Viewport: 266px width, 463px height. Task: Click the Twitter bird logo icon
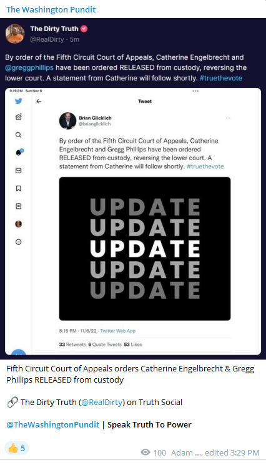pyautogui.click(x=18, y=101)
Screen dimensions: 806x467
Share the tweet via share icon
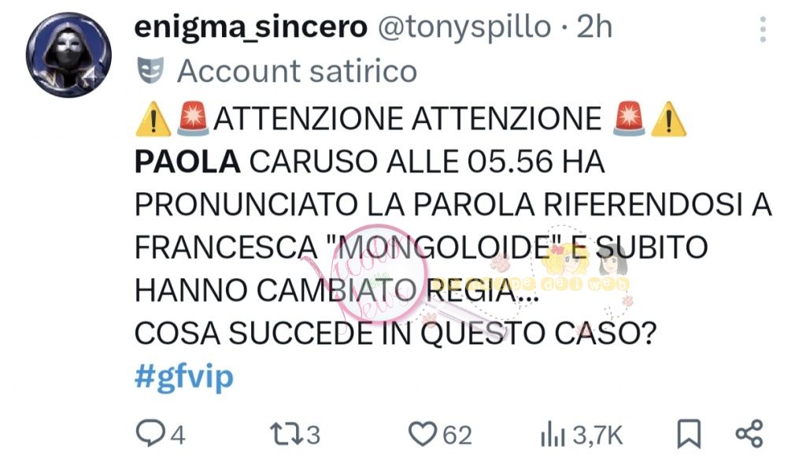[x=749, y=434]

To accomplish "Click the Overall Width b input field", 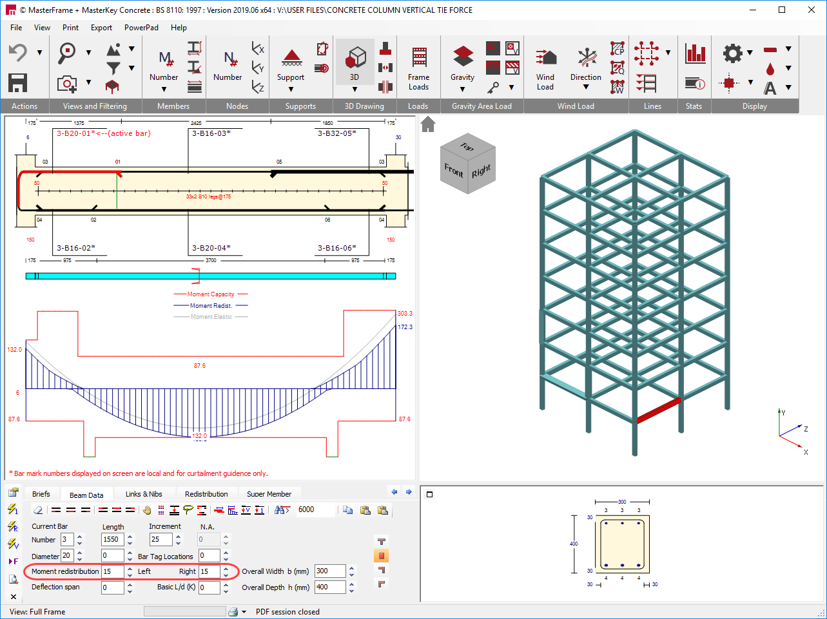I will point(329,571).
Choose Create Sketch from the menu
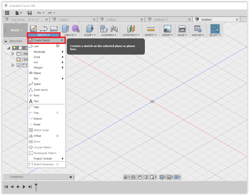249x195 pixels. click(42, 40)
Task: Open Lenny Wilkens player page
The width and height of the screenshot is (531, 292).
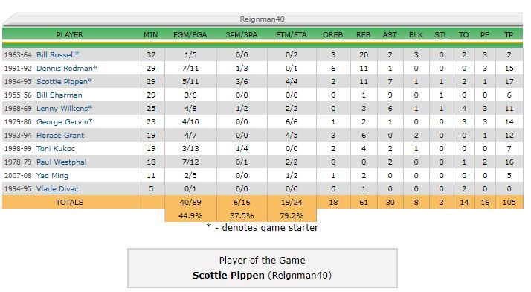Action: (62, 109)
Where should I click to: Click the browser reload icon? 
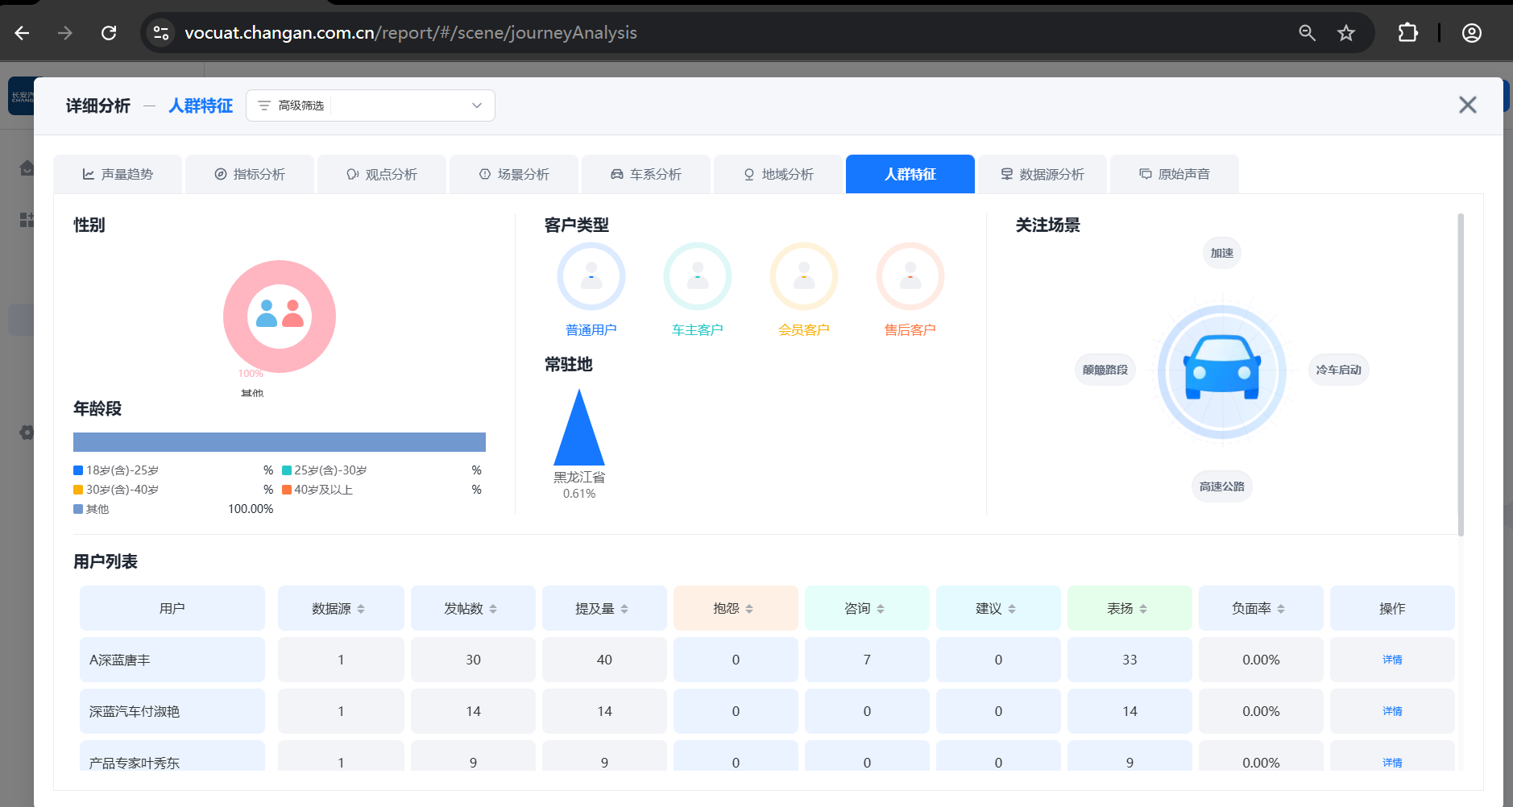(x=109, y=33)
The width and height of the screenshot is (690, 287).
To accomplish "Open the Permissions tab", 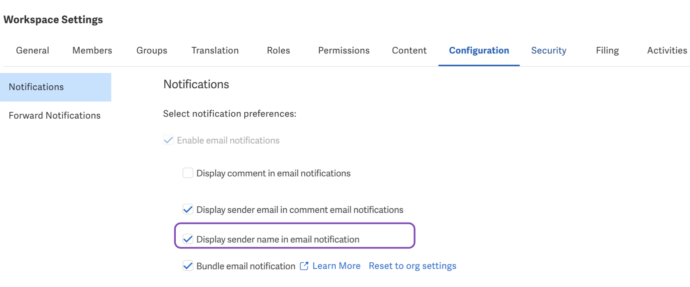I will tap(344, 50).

● **DIRECTIONS FOR THIS TASK**
Only the lines above from the one with "The width and height of the screenshot is (531, 292)." to the one with "The width and height of the screenshot is (690, 287)." should be printed, both included and exactly as written; no picture belongs in the copy.

● **EXPECTED ANSWER**
The width and height of the screenshot is (531, 292).
Action: (62, 109)
Where should I click to: Click the browser reload icon? 
(x=109, y=33)
The width and height of the screenshot is (690, 287).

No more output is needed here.